One could wonder what nearly half of Torontonians are smoking, given that, in addition to hitting the glass pipe, Ford has a reputation as a homophobic, transphobic, racist, ignorant, insensitive, belligerent drunk. Here are my best guesses as to why Ford has maintained so much support. (Presumably, it’s not just that there are some catchy songs about crack out there.)
First off, Ford is clearly a man of the people. Most mayors spend a paucity of their time — if any — in the crack-riddled neighborhoods of their constituents. And fewer still take time out of their day to smoke crack with the citizens of their town! Ford also consorts with (and, presumably, mentors) alleged gang members. Further, Ford, whose heart is clearly as big as the rest of him, may even have picked up the utility bills for a crack house that was down on its luck. While other mayors jet down to their weekend houses in Bermuda, Ford is busy walking the streets of his own town, and getting to know his true supporters. To paraphrase Canadian poet laureate Rush, “What you say about his company is what you say about society.” Ford may get high on crack, but he also gets high on you.
Second, as Ford himself pointed out in his convoluted confession, he was probably smoking crack “in one of his drunken stupors.” If drunk drivers can argue, in a court of law, that their convictions should be revoked because they were too wasted to tell what they were doing, why shouldn’t Ford be allowed to argue that his crack smoking is merely a symptom of his very public love affair with alcohol? Or as Ford himself put it on his Sunday radio show, “I shouldn’t be running around City Hall with, you know, a half-empty bottle of brandy, having a party in my office.” That statement, more than any other, underscores the strain under which Ford has been put. Before this scandal, he was more of an optimist; the bottle of brandy was always half full.

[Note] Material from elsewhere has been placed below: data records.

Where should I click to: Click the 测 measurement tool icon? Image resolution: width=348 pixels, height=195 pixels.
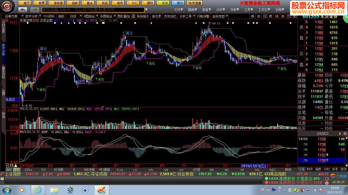point(252,16)
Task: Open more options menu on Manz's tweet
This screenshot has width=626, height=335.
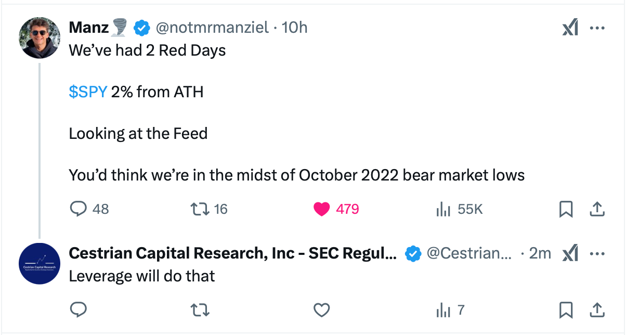Action: point(597,28)

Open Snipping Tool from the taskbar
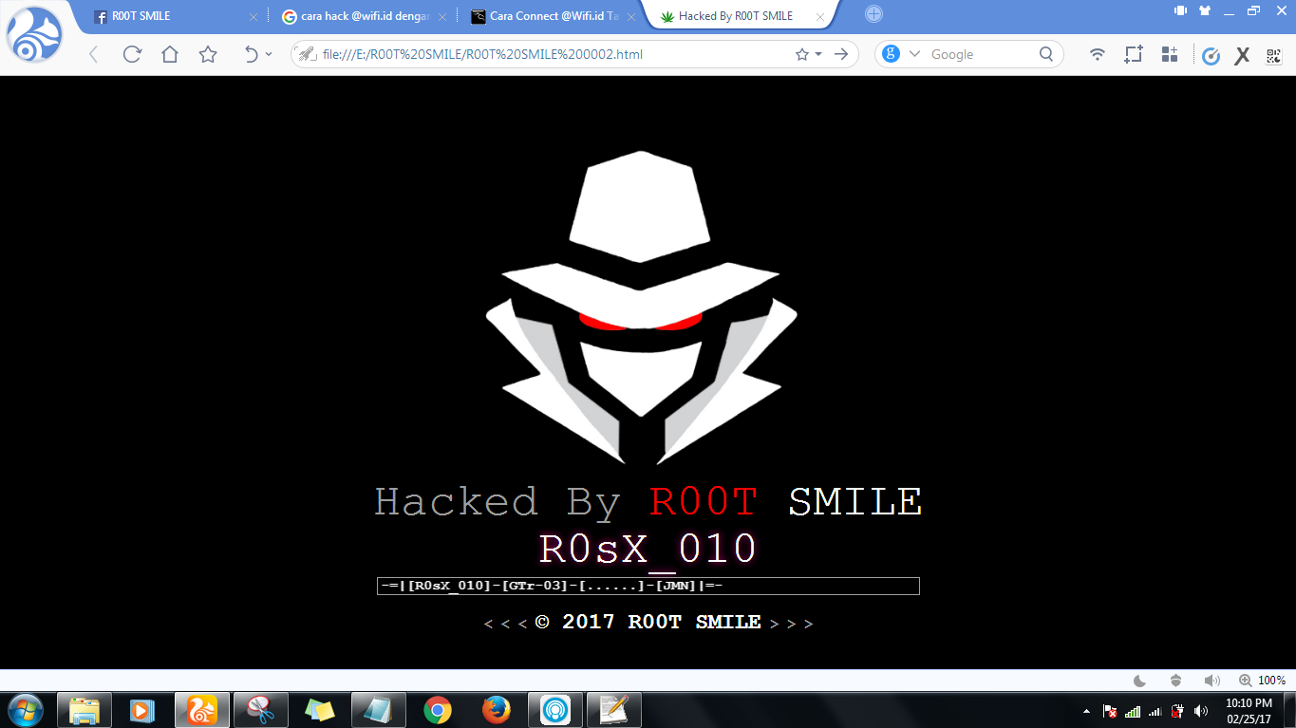point(260,710)
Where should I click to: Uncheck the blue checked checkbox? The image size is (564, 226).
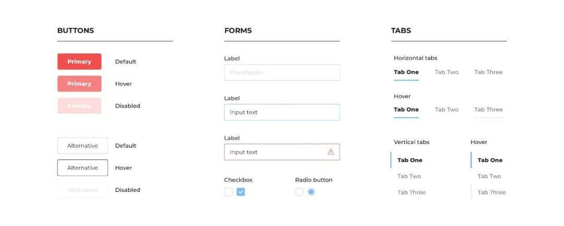241,192
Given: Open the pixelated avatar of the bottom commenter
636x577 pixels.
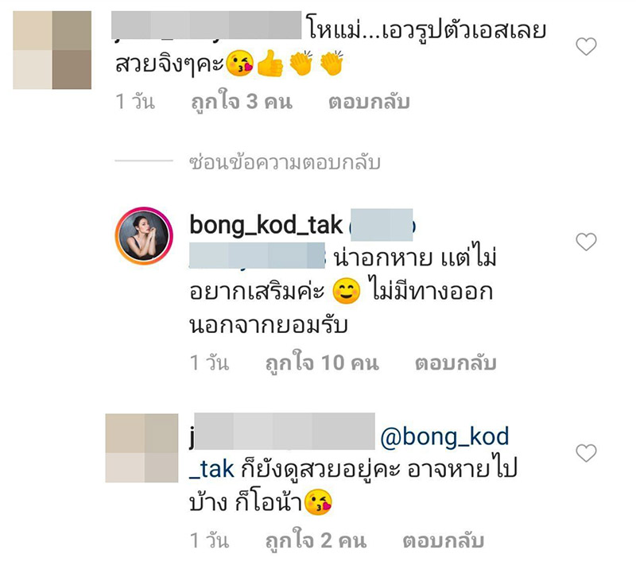Looking at the screenshot, I should (x=142, y=448).
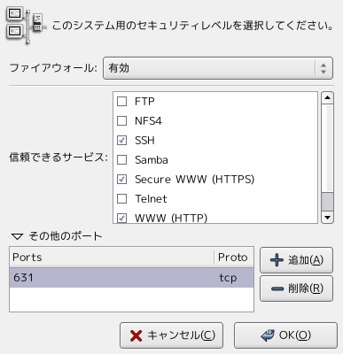Click the minus icon on 削除 button
343x354 pixels.
click(277, 289)
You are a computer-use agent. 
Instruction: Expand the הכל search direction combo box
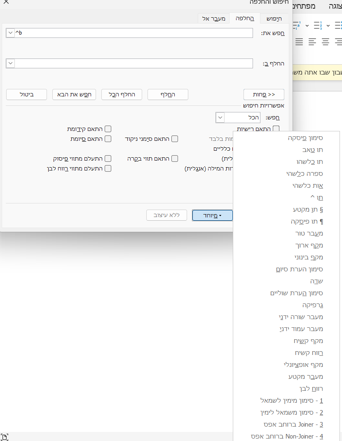pyautogui.click(x=220, y=117)
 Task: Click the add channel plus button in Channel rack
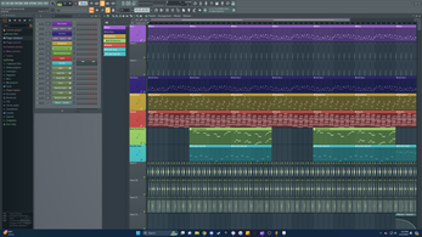[62, 110]
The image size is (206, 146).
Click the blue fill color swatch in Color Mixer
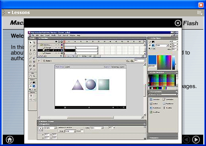[153, 46]
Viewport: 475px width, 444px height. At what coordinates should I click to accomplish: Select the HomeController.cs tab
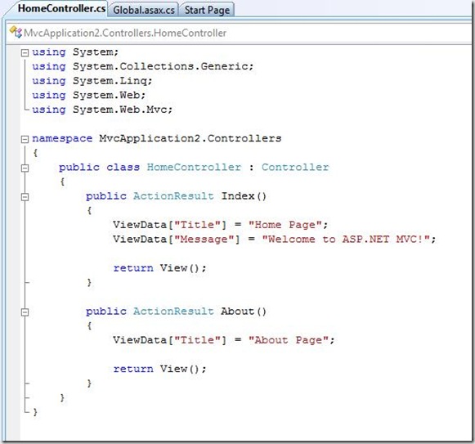click(x=61, y=8)

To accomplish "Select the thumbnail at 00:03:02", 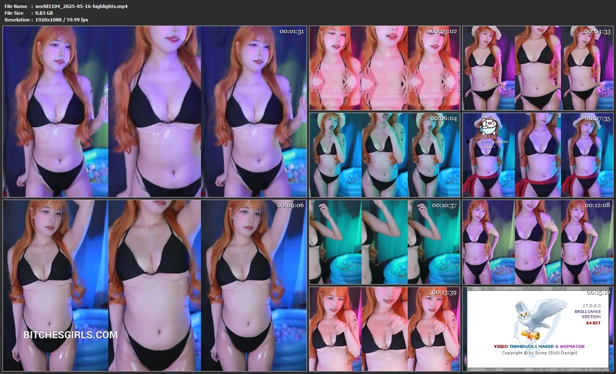I will point(384,68).
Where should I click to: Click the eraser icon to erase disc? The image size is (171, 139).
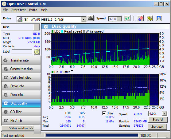pyautogui.click(x=140, y=18)
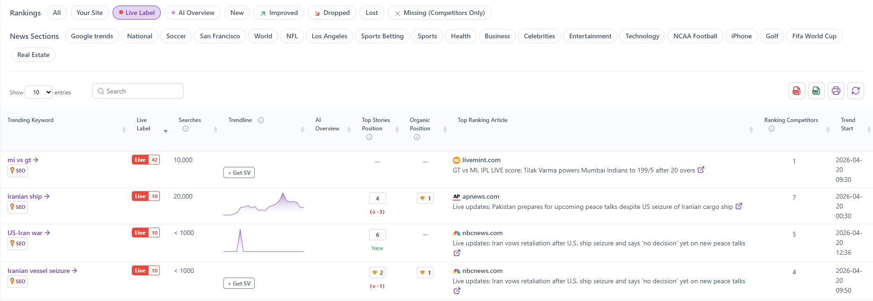This screenshot has height=301, width=873.
Task: Toggle the Live Label rankings filter
Action: click(136, 13)
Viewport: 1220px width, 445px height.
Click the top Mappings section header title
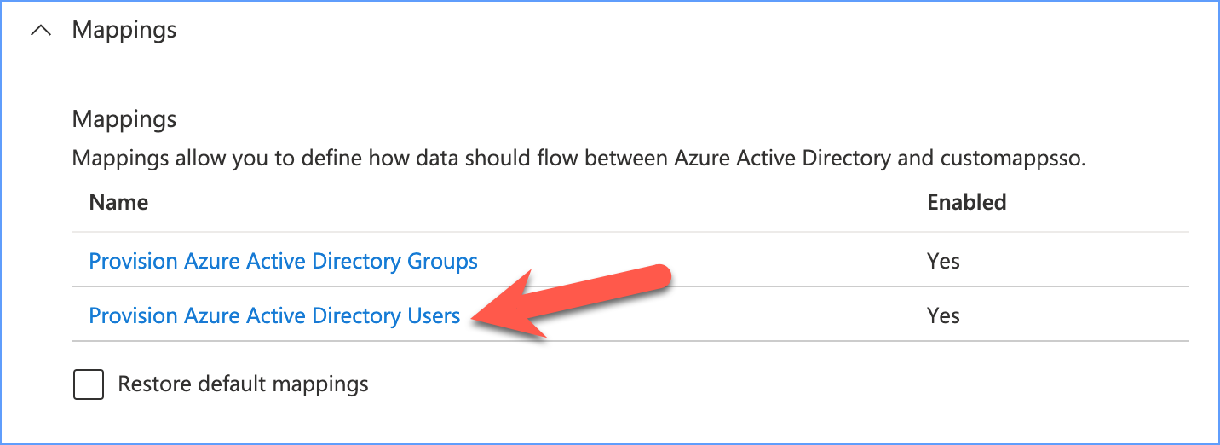tap(124, 30)
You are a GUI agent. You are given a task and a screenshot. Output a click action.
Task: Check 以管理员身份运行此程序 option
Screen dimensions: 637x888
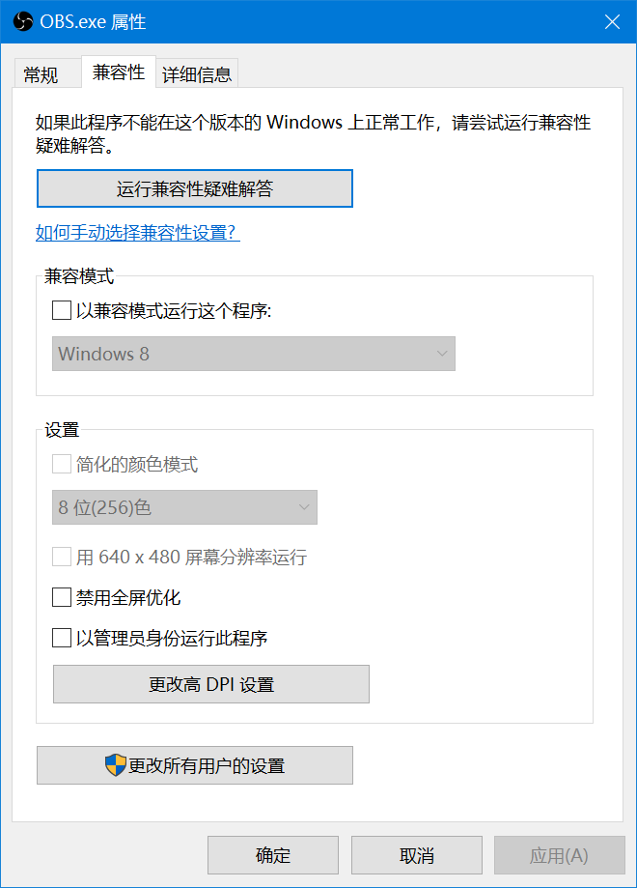coord(62,638)
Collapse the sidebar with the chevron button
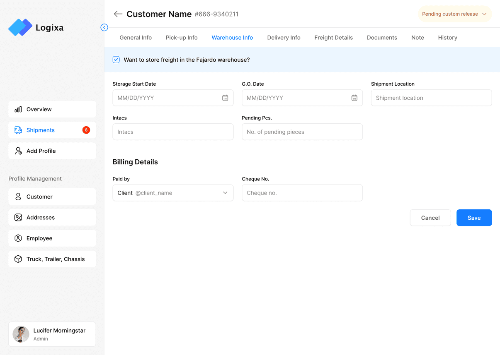This screenshot has width=500, height=355. click(x=104, y=27)
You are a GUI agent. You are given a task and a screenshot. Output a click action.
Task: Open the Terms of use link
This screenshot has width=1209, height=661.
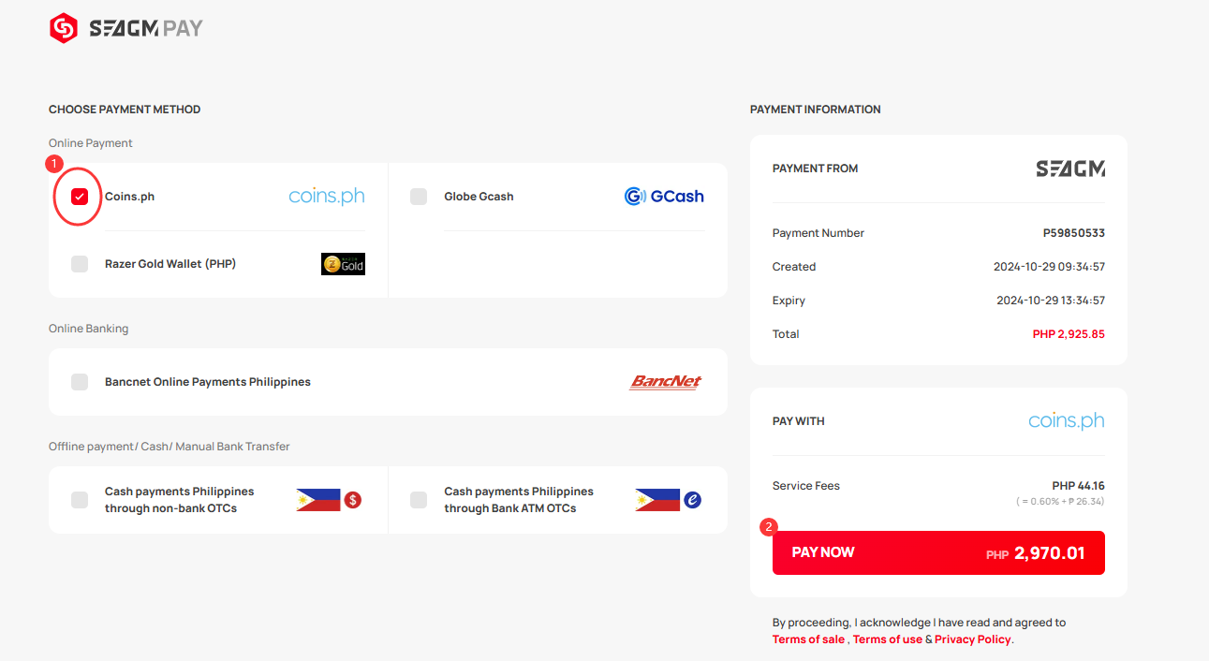888,639
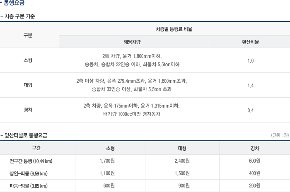290x192 pixels.
Task: Click the 차종 구분 기준 subheading
Action: coord(20,17)
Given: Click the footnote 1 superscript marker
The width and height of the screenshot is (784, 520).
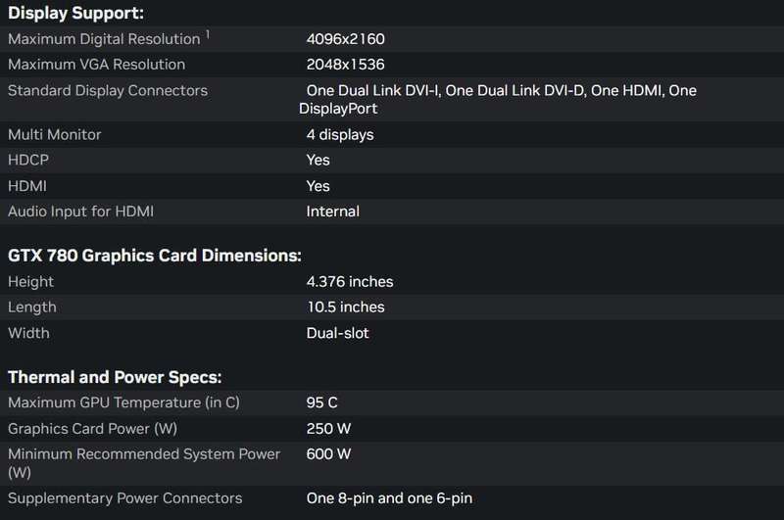Looking at the screenshot, I should click(x=208, y=34).
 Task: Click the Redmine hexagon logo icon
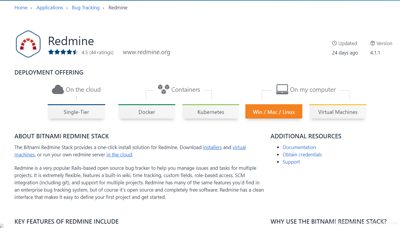point(28,44)
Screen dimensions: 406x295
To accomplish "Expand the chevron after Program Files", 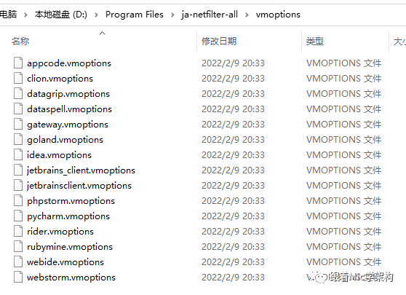I will 172,15.
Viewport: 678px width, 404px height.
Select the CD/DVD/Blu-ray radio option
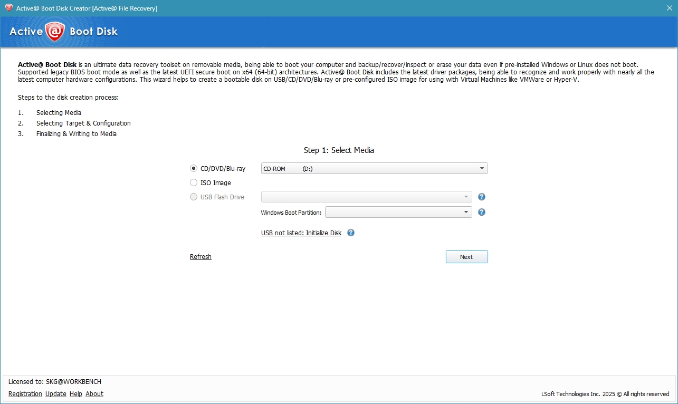pos(194,169)
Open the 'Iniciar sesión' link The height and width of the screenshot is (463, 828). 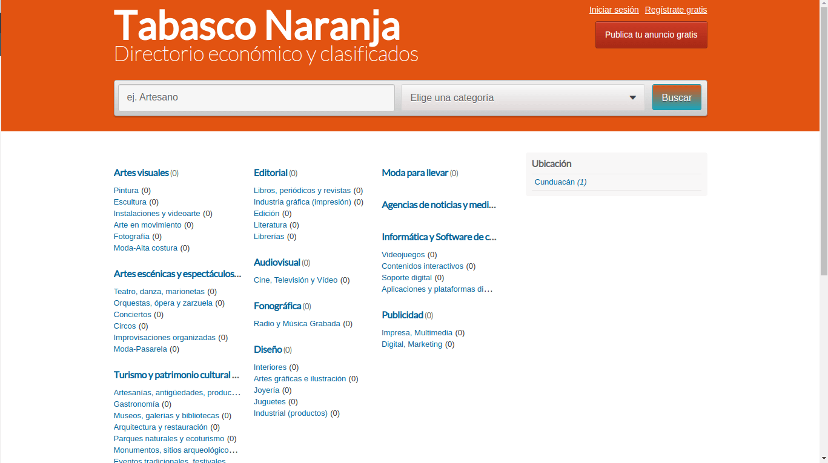[x=614, y=10]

Finally, Ford's intent to remain mayor should be taken as a sign of his dedication to his office, and the party he's having in it. Sure, his behavior may not be in line with the expectations of the post, but where else is he going to violate spending regulations, play grab ass, or have a chauffeur so loyal that he's willing to go to jail for menacing the men holding the mayor's crack video? Ford's decision to remain in office has sent a clear message, and the people of Toronto have responded to it: Ford is here to help, and he does not, in any way, need some help, himself.